(Problem statement): Copy the listing below line for line, leaving out the pictures.

(Material):
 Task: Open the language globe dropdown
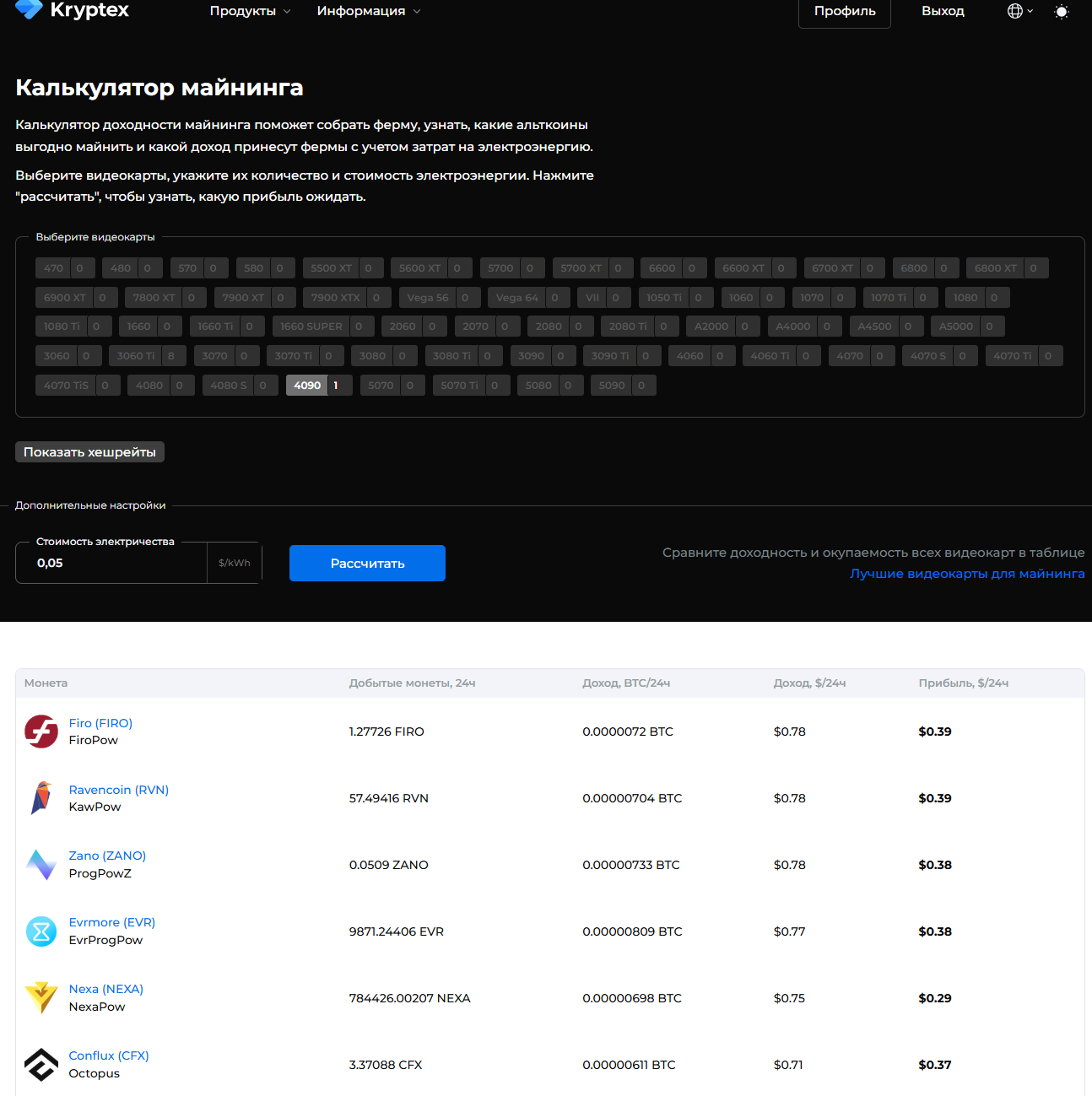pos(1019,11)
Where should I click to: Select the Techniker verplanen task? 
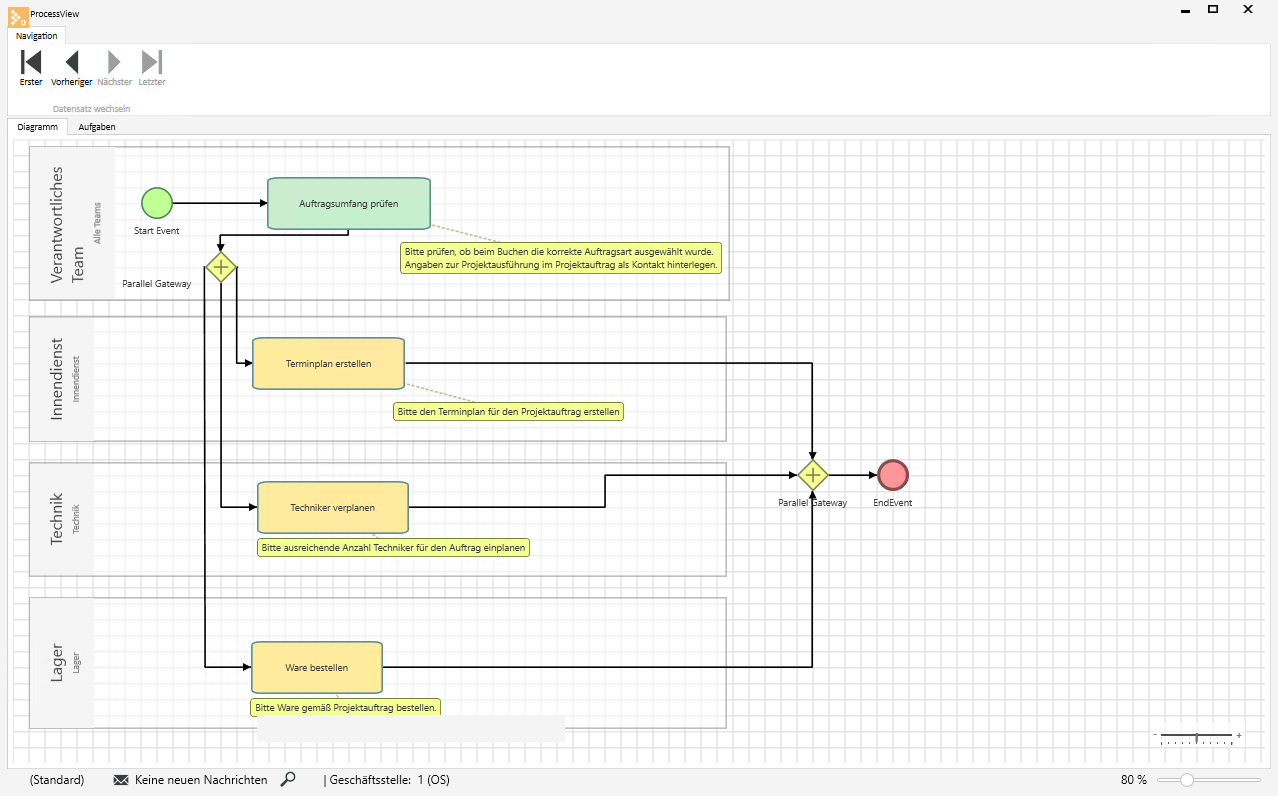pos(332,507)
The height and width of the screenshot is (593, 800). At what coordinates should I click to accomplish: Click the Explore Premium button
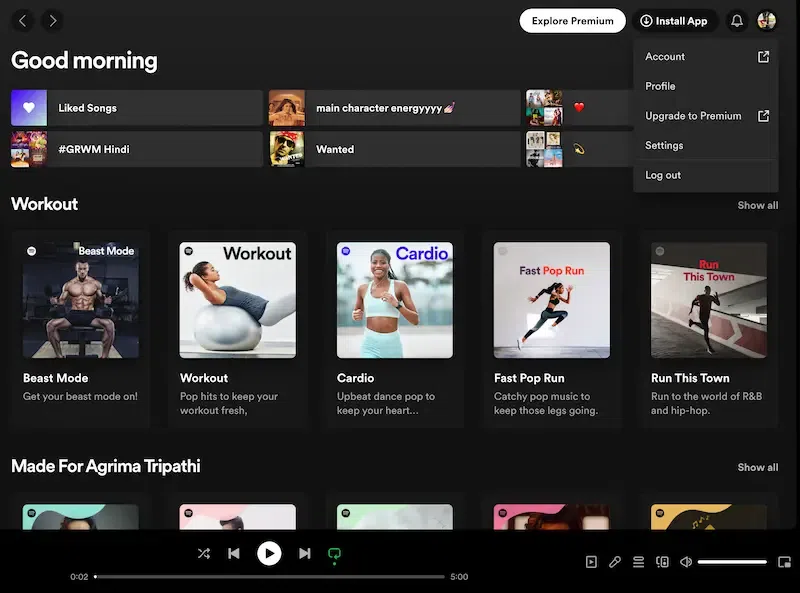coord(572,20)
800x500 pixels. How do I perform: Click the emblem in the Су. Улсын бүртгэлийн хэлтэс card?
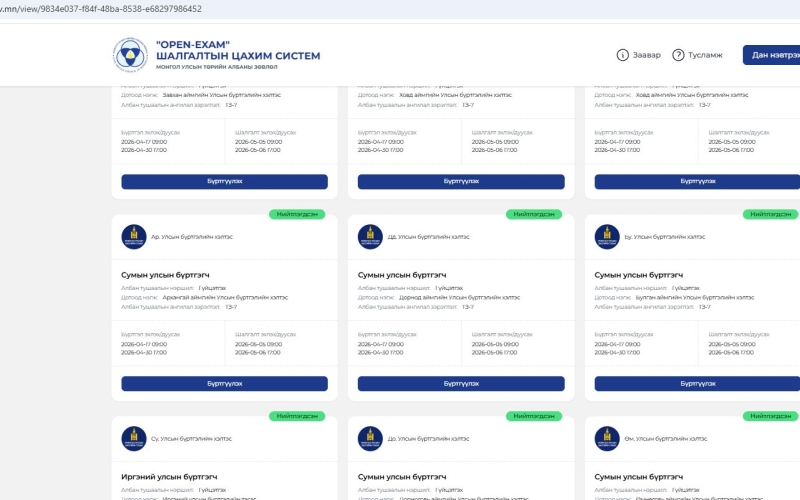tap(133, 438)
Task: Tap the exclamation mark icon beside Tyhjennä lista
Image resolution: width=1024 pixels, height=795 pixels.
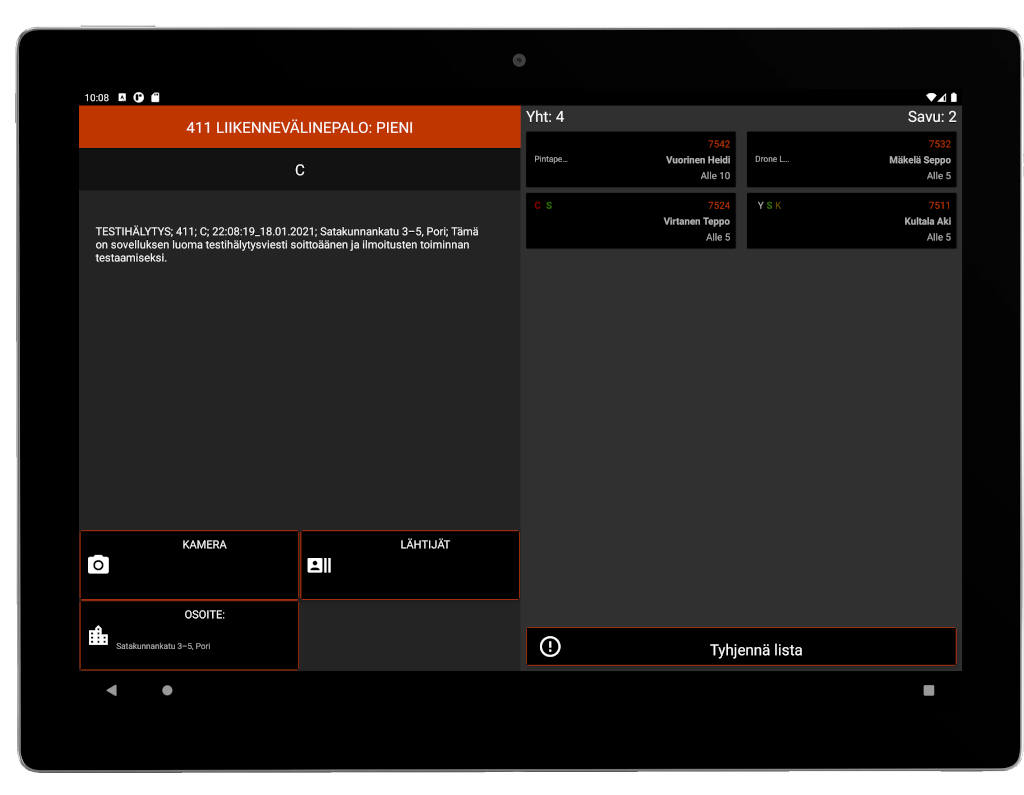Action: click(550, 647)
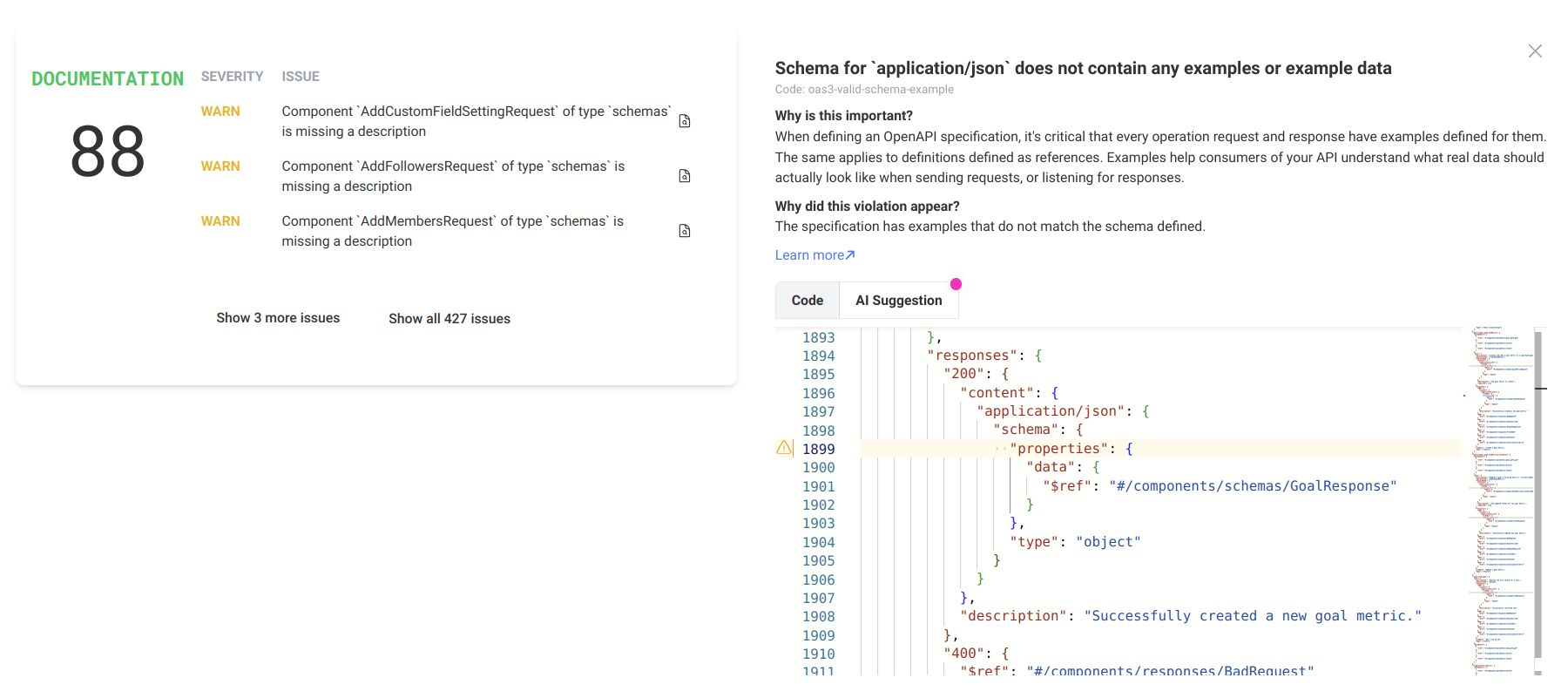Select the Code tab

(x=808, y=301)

(Exercise result):
 Task: Open the language globe dropdown
pos(1019,11)
Where should I click to: Select the Techniker verplanen task? 
pos(332,507)
The height and width of the screenshot is (593, 800). At what coordinates should I click to accomplish: Click the Explore Premium button
coord(572,20)
800x500 pixels. How do I perform: Click the emblem in the Су. Улсын бүртгэлийн хэлтэс card?
tap(133, 438)
Task: Tap the exclamation mark icon beside Tyhjennä lista
Image resolution: width=1024 pixels, height=795 pixels.
Action: click(550, 647)
Select the Code tab

(x=808, y=301)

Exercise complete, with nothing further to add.